* **BRIEF A**: From the passage about missing news reporting, quote the words starting with "I miss reporting." and going on through "tell people that.)".
* **BRIEF B**: In the passage about missing news reporting, list every word longer than one letter that is written entirely in capital letters.
[SELECTED PASSAGE — start]
The more time I spend in school, though, and more or less out of news (except for some very occasional freelance stuff), the more I miss news and feel like I could never be part of a "health care team" and not lose my identity and my mind.

A tells me all the time about things that are fucked up about her hospital and all I can think is, "That would be a great story." If I worked at a hospital, though, like she does, all I could do is file complaints in the appropriate manner with the appropriate authorities and shut up while they do nothing. I'd probably be labeled a trouble-maker from Day 1. Or would anyone ever hire me, knowing I used to be a news reporter? News reporters and businesses, for-profit or non, seem to be natural enemies the way cats and dogs are. Nobody wants a reporter in their hospital unless said reporter is tightly escorted by a really good hospital public relations staffer, and working on a story that benefits the hospital. NOBODY wants a reporter on the grounds, running loose, unescorted, and for G-d's sake not on the organization's payroll. How do they know I'm not working on an expose? (My accent keys don't work on d-land.) How do I know I'm not?

I miss reporting. I miss being able to see something wrong, or unfair, and DO something about it. Who is it that says it's the job of a journalist to "comfort the afflicted and afflict the comfortable"? Anyway, that's what I loved doing, and I was good at it. Yes, I have really enjoyed the peace of NOT reporting; the tranquility of not fearing my voicemail every morning, getting screamed at and threatened by people I don't know who claim I ruined their lives (people never seem to understand that it's their decision to, say, embezzle, that ruins their lives, not me writing about it), etc., etc., etc. "How do you sleep at night?" strangers would scream at me. "How do you face yourself in the mirror every morning?" (The answer to those two questions was, "I often don't," and "I hate to," but I didn't tell people that.)
[SELECTED PASSAGE — finish]
[DATA FOR REVIEW — start]
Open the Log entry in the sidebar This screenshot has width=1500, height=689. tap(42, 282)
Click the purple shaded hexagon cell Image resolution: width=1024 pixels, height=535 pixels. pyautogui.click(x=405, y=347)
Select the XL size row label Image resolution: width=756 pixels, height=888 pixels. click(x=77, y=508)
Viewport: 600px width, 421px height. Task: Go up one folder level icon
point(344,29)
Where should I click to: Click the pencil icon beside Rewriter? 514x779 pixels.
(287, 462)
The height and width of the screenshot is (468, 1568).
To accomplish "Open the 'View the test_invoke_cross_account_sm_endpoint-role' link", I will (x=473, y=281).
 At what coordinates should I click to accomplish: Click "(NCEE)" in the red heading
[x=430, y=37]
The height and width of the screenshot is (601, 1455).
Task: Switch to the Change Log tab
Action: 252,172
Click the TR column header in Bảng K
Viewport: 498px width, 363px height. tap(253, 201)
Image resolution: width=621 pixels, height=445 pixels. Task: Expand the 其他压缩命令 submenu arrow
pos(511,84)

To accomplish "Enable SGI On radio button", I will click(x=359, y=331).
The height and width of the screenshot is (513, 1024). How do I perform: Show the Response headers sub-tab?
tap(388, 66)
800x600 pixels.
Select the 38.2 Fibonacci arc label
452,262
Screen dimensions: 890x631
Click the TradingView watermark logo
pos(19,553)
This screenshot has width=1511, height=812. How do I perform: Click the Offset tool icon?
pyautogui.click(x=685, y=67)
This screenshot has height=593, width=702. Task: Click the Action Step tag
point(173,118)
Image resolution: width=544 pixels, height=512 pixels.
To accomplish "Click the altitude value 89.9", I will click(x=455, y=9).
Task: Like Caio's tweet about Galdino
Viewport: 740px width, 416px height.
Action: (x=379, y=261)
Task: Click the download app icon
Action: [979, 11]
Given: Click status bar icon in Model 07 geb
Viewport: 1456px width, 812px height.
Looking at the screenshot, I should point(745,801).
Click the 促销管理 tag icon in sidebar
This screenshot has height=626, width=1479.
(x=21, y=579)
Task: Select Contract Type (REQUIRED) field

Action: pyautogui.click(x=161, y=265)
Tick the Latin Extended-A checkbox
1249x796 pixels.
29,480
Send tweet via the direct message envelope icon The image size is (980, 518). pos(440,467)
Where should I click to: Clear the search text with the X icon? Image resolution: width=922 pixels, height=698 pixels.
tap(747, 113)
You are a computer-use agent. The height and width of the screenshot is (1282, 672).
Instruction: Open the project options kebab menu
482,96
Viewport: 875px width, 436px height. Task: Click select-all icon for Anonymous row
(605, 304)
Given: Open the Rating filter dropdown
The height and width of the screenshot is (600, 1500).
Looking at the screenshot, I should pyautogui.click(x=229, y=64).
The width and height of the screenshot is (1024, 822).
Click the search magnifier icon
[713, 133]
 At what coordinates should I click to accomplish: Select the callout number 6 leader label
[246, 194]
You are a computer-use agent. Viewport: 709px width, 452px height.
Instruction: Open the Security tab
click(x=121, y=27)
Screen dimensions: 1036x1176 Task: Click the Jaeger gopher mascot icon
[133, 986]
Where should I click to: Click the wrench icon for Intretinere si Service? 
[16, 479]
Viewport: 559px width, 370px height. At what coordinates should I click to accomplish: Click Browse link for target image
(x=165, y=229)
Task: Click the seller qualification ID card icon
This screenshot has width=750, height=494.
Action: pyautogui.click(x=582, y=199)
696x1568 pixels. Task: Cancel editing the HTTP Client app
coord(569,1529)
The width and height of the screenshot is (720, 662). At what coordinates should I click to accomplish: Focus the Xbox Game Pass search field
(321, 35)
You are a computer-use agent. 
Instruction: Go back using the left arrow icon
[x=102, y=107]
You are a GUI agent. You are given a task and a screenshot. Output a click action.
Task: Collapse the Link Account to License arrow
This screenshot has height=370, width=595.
[DATA FOR REVIEW — finish]
* **EXERCISE OUTPUT A**:
I miss reporting. I miss being able to see something wrong, or unfair, and DO something about it. Who is it that says it's the job of a journalist to "comfort the afflicted and afflict the comfortable"? Anyway, that's what I loved doing, and I was good at it. Yes, I have really enjoyed the peace of NOT reporting; the tranquility of not fearing my voicemail every morning, getting screamed at and threatened by people I don't know who claim I ruined their lives (people never seem to understand that it's their decision to, say, embezzle, that ruins their lives, not me writing about it), etc., etc., etc. "How do you sleep at night?" strangers would scream at me. "How do you face yourself in the mirror every morning?" (The answer to those two questions was, "I often don't," and "I hate to," but I didn't tell people that.)

* **EXERCISE OUTPUT B**:
NOBODY
DO
NOT